Men behind 'hate-rag' newspaper charged with uttering threats
James Sears won't be sending Easter cards this year for fear of facing a criminal charge.
"I cannot even ask my wife to mail on my behalf because I am prohibited from having people mail on my behalf," he told CBC News.
Sears and another man are subject to a rare prohibitory order from the minister responsible for Canada Post, banning them from sending anything through the mail.

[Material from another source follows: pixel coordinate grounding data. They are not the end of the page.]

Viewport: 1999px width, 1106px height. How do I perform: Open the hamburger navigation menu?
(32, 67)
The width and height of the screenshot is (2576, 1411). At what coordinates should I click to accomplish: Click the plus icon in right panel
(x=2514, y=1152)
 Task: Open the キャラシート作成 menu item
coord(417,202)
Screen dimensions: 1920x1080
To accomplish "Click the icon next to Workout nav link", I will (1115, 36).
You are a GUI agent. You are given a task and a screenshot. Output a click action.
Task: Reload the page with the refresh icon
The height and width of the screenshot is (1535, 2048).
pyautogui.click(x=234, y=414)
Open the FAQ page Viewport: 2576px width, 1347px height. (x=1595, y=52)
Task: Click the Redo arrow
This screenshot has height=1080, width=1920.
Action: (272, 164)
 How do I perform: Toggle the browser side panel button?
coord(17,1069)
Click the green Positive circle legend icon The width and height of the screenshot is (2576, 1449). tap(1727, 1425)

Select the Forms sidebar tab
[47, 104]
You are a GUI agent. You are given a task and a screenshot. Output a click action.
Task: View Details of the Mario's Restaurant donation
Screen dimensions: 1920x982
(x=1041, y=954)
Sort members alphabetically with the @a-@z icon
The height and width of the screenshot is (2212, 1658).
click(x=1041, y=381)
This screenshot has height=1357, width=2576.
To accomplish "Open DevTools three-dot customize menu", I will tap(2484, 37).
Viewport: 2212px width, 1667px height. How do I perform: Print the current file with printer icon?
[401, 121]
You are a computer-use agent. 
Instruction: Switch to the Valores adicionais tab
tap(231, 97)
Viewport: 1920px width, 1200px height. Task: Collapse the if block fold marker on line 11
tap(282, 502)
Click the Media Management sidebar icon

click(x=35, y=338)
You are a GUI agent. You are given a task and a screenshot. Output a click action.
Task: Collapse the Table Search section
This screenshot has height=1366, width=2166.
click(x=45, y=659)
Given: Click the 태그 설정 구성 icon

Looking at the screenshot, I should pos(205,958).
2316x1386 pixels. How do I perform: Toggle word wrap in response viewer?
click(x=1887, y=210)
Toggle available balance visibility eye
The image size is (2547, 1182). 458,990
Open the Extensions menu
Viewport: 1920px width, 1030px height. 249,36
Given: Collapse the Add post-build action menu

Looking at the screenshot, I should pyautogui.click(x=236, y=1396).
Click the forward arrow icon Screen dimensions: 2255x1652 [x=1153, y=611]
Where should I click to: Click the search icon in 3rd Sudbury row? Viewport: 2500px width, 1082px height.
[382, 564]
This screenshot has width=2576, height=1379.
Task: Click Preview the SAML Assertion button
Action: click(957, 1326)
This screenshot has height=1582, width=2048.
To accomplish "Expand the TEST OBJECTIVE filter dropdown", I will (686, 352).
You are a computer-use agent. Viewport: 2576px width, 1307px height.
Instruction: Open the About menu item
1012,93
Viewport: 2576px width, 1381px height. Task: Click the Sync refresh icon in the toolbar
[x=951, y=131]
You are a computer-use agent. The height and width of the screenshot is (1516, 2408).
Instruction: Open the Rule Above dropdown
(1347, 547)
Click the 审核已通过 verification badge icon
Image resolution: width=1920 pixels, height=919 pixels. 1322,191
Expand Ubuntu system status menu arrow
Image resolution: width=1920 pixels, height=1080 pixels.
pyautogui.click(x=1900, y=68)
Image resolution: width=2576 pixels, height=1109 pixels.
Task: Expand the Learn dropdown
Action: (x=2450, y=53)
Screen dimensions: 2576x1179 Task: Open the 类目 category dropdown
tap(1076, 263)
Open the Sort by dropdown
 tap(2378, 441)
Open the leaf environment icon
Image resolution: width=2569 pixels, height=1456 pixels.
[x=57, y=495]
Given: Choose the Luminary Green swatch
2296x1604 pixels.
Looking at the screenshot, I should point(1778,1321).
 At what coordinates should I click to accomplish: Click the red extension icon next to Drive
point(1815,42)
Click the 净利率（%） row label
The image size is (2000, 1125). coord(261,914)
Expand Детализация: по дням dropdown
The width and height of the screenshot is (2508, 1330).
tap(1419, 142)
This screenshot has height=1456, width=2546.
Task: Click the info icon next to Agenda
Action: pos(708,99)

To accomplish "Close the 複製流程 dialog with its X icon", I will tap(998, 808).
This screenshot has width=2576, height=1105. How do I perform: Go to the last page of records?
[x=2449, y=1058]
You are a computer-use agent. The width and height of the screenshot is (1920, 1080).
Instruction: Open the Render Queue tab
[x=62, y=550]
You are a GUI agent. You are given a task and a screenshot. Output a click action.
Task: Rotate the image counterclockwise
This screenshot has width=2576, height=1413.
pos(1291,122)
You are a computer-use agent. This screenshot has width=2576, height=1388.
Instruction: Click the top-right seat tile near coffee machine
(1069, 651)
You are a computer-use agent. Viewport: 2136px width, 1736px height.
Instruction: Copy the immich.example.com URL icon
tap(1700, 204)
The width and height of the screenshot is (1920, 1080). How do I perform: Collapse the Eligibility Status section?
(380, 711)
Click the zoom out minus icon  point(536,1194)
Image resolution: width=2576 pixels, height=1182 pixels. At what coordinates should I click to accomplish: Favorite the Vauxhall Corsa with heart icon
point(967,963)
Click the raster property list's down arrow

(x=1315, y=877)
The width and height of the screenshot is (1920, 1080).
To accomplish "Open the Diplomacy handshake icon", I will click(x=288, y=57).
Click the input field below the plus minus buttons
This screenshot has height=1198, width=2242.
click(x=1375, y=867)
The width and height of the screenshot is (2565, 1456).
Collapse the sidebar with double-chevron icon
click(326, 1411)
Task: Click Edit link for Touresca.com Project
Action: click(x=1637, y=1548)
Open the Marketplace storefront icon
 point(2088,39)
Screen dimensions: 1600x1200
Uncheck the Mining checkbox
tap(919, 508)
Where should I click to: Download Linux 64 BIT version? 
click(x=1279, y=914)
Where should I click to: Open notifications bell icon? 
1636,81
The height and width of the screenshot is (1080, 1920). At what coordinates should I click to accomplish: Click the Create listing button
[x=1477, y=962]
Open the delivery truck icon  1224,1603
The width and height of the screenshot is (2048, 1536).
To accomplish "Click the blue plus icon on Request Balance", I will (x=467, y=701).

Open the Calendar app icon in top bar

Sears is editor and Laurence St. Germaine is publisher of Toronto-based newspaperYour Ward News. For years, mail carriers have protested having to deliver it and many have complained about it being distributed in their neighbourhoods.
'Racist ... hate rag'
The paper is filled with offensive imagery and writing aimed at just about every identifiable group, discredited theories on topics such as immunizations as well as personal attacks on high-profile Canadians.
"We no longer wanted this racist, misogynistic, anti-Jewish, anti-Muslim, anti-gay hate rag in our neighbourhood," said Lisa Kinsella, who represents a broad coalition of people opposed to the publication.
"It's not free speech. I know that this is the argument, but hate propaganda is not free speech," she said.
Since making her feelings public, Kinsella and her husband, lawyer and consultant Warren Kinsella, have both become regular targets in the newspaper.
The interim order was made more than nine months ago under Section 43 of the Canada Post Act. Sears and St. Germaine have yet to get a hearing.
Public Services Minister Judy Foote's office said the minister appointed an independent board of review on Dec. 9, 2016. The members are three renowned people from legal and academic circles: Fareen Jamal, Elizabeth Forster and Peter John Loewen.
Sears and St. Germaine have hired prominent defence lawyer Frank Addario to represent them.
"There's a lot of crap in the mail and it is not a crime in Canada to publish or distribute defiant or even odious ideas in writing. It is a crime to distribute hate propaganda or defamatory libel," Addario said, adding his clients have never been charged with any hate-related offence.
"The state has not put any corresponding obligation on itself to act swiftly after it takes away the citizen's right to use the postal service for purposes of free expression."
Addario intends to challenge the constitutionality of the minister's powers. As it is unlikely the board could entertain a constitutional question, Addario said the next stop would be Federal Court.
"Right now, the minister's power is too broad, too discretionary for something so important as expressive freedom. So the minister's power needs to be reined in, if she's going to be running a monopoly that delivers expressive publications," Addario said.
But Kinsella applauds the minister for choosing to exercise her authority.
"She saw the content, it was brought to her attention. She didn't like what she saw and she decided the government would not be using a Crown asset to deliver it any more," Kinsella said.
Rarely used powers
Not surprisingly, Sears disagrees.
"The Liberal government did it because the Liberal government doesn't like what we say. And maybe in future a far right-wing government won't like what left-wing people say," he warned.
The minister responsible for Canada Post has only twice before issued a prohibitionary order and only one of them was aimed at preventing the spread of hate speech.
In 1981, the then-minister issued an interim order against Samisdat Publishers, which was owned by convicted Holocaust denier Ernst Zundel.
In that case, the order lasted just a few months before it was overturned by the board of review.